RESISTANCE TO PLUM POX VIRUS PPV IN NICOTIANA BENTHAMIANA PLANTS TRANSFORMED WITH THE PPV HCPRO SILENCING SUPPRESSOR GENE
D. Barajas, F. Tenllado, P. González-Jara, B. Martínez-García, F.A. Atencio, J.R. Díaz-Ruíz
Resistance to Plum pox virus (PPV) was tested in transgenic Nicotiana benthamiana plants containing a translatable construct derived from the full-length helper-component proteinase (HC-Pro) gene of PPV. Some of the lines tested showed a resistance characterized by a lack of systemic symptoms and viral RNA accumulation in systemic and inoculated leaves. Resistance was also effective against another closely related PPV strain, but not against other potyviruses such as Tobacco etch virus (TEV) and Potato virus Y (PVY).
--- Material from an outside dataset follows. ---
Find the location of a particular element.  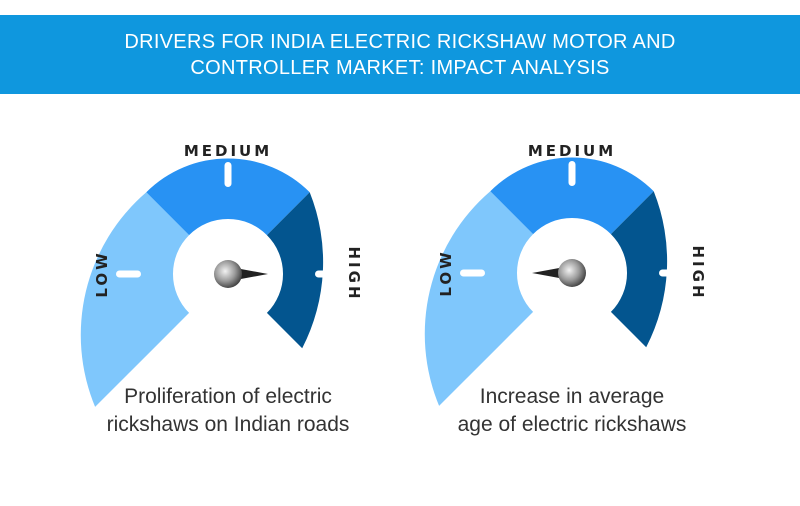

Resistance to PPV correlated with a lower accumulation of HC-Pro transgene mRNA and the accumulation of short-interfering RNAs (siRNAs) derived from the transgene. Resistance to PPV also correlated with the trans-inactivation of a transiently expressed GUS gene, which shares homology with the 3’ portion of the HCPro transgene. These results indicate that the PPV resistance was caused by a post-transcriptional gene silencing (PTGS) process promoted by the HC-Pro transgene, which can induce silencing under certain conditions despite encoding a suppressor of PTGS.